4. Shares held by a trust beneficially owned by MSTB Family Limited Partnership. Mr. Silverstein is a general partner of MSTB Family Limited Partnership and is the trustee of the trust beneficially owned by MSTB Family Limited Partnership and has sole dispositive and sole voting power of these shares. 99% of the shares beneficially owned by this partnership are attributable to three trusts for the benefit of Mr. Silverstein's adult children. Mr. Silverstein disclaims beneficial ownership of the shares attributable to the trusts for these children, and this report shall not be deemed an admission that the reporting person is the beneficial owner of such shares for purposes of Section 16 or any other purpose.
5. Shares held by a trust beneficially owned by the Silverstein Family Limited Partnership 2002, Ltd. Mr. Silverstein is a general partner of the Silverstein Family Limited Partnership 2002, Ltd. and the trustee of the trust beneficially owned by the Silverstein Family Limited Partnership 2002, Ltd. and has sole dispositive and sole voting power of these shares. 99% of the shares beneficially owned by this partnership are attributable to a trust for the benefit of Mrs. Silverstein's brother. Mr. Silverstein disclaims beneficial ownership of the shares attributable to this trust, and this report shall not be deemed an admission that the reporting person is the beneficial owner of such shares for purposes of Section 16 or any other purpose.
6. Shares held by a trust beneficially owned by Mr. Silverstein's spouse. Mr.

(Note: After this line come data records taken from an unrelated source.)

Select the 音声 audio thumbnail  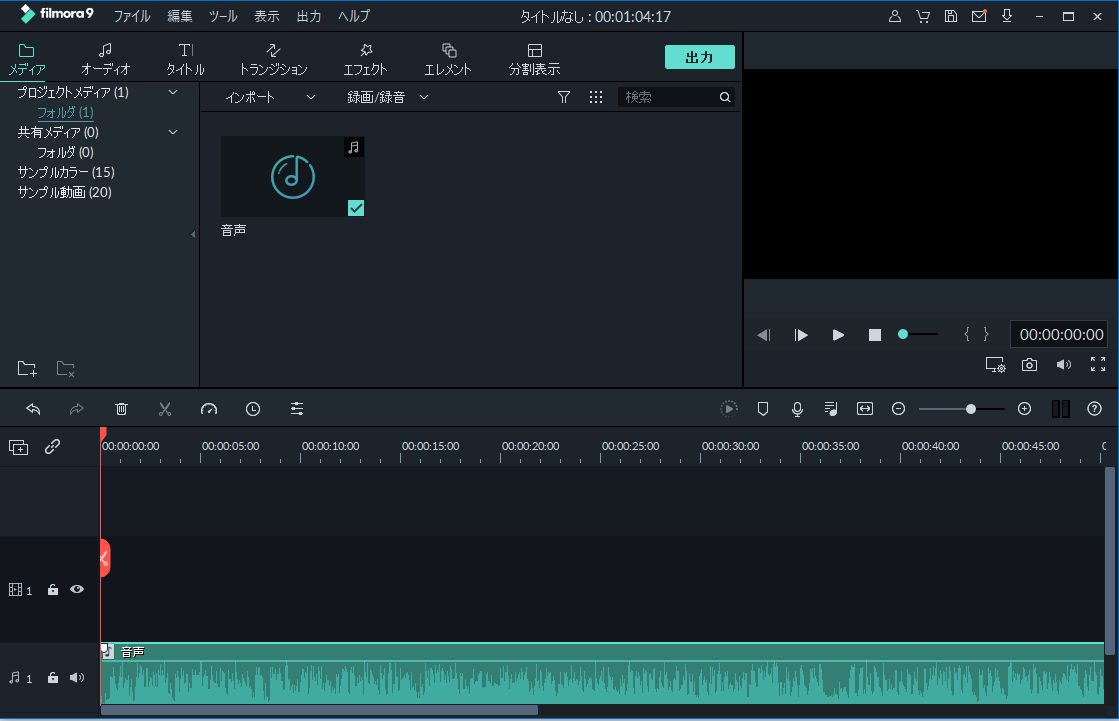[x=292, y=177]
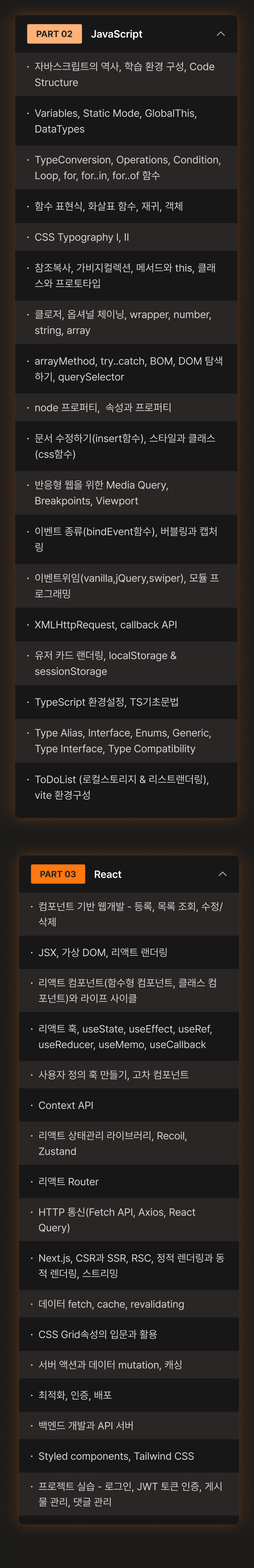254x1568 pixels.
Task: Click the JavaScript section title
Action: (x=116, y=34)
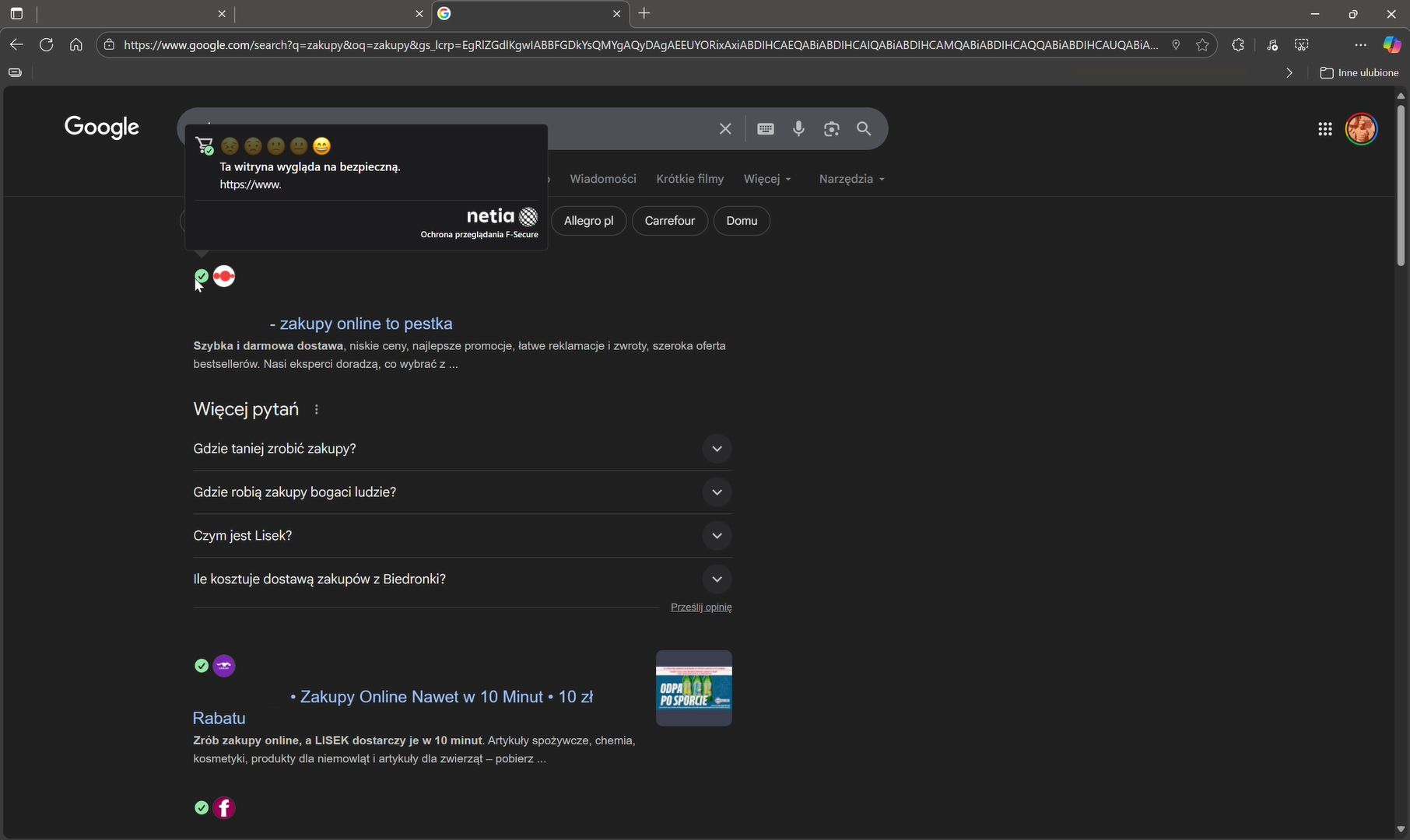Switch to the Krótkie filmy tab

click(689, 179)
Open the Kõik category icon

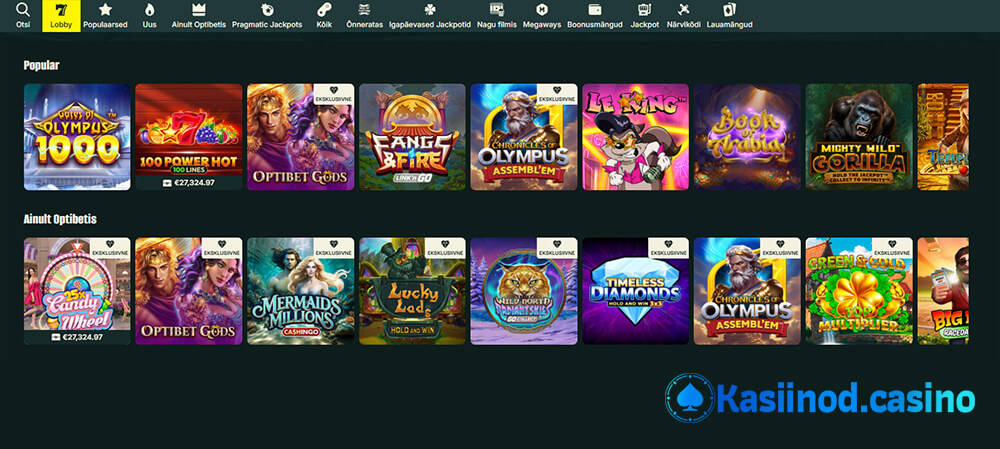324,10
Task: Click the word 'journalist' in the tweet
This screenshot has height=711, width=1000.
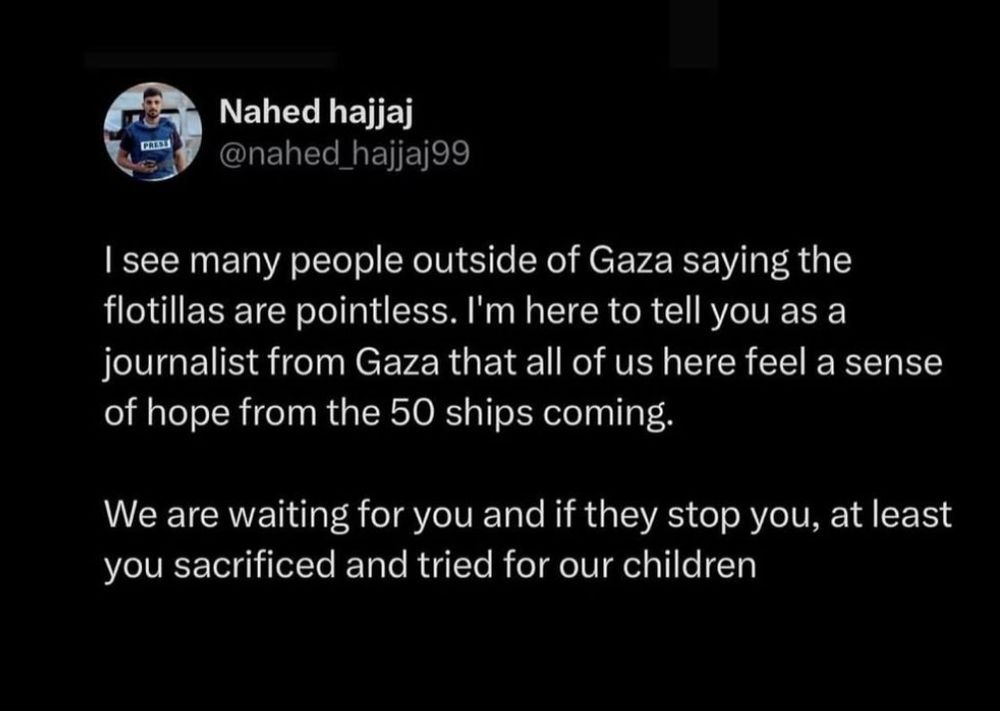Action: click(181, 363)
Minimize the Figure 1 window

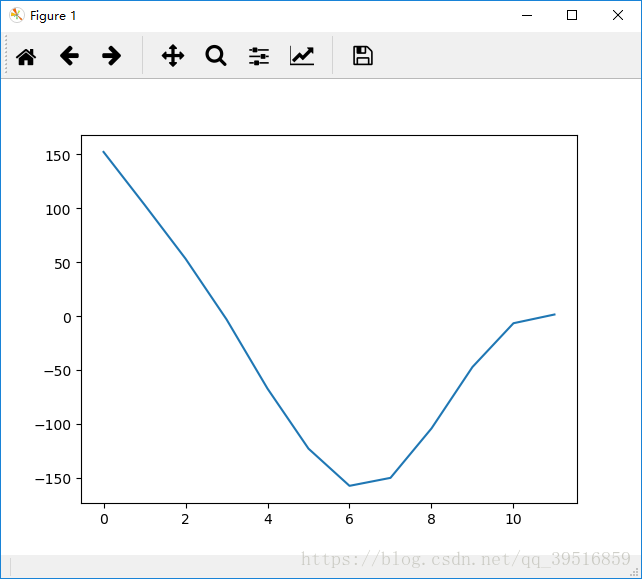tap(525, 15)
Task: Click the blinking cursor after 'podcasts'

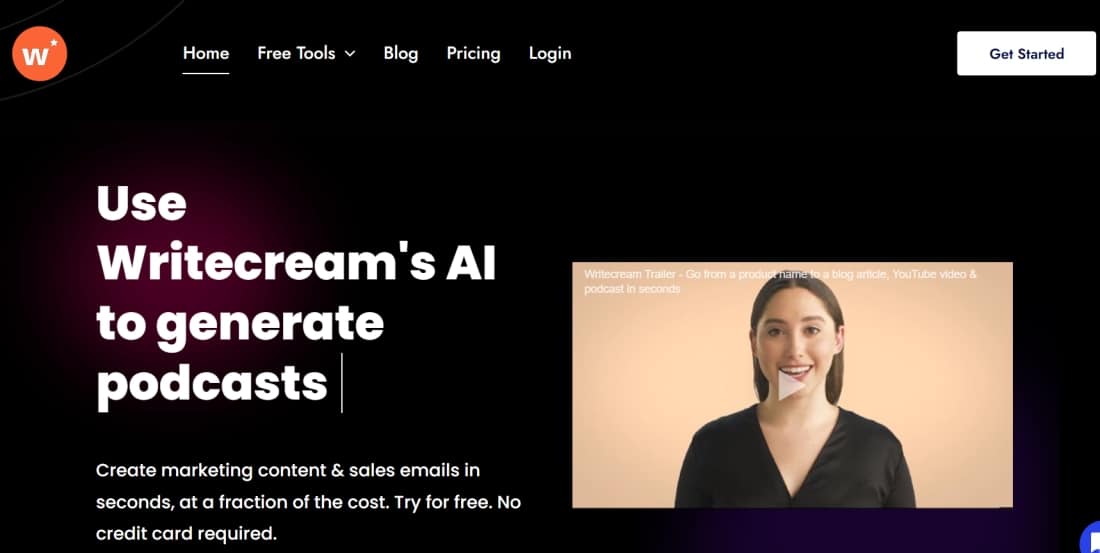Action: point(342,382)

Silverstein disclaims beneficial ownership of the shares beneficially owned by his spouse, and this report shall not be deemed an admission that the reporting person is the beneficial owner of such shares for purposes of Section 16 or for any other purpose.
7. Shares held by Silverstein Investments Limited Partnership II attributable to a trust for the benefit of two of Mr. Silverstein's children. Mr. Silverstein disclaims beneficial ownership of the shares attributable to these children, and this report shall not be deemed an admission that the reporting person is the beneficial owner of such shares for purposes of Section 16 or any other purpose.
/s/ Barry Silverstein 05/03/2005
** Signature of Reporting Person Date
Reminder: Report on a separate line for each class of securities beneficially owned directly or indirectly.
* If the form is filed by more than one reporting person, see Instruction 4 (b)(v).
** Intentional misstatements or omissions of facts constitute Federal Criminal Violations See 18 U.S.C. 1001 and 15 U.S.C. 78ff(a).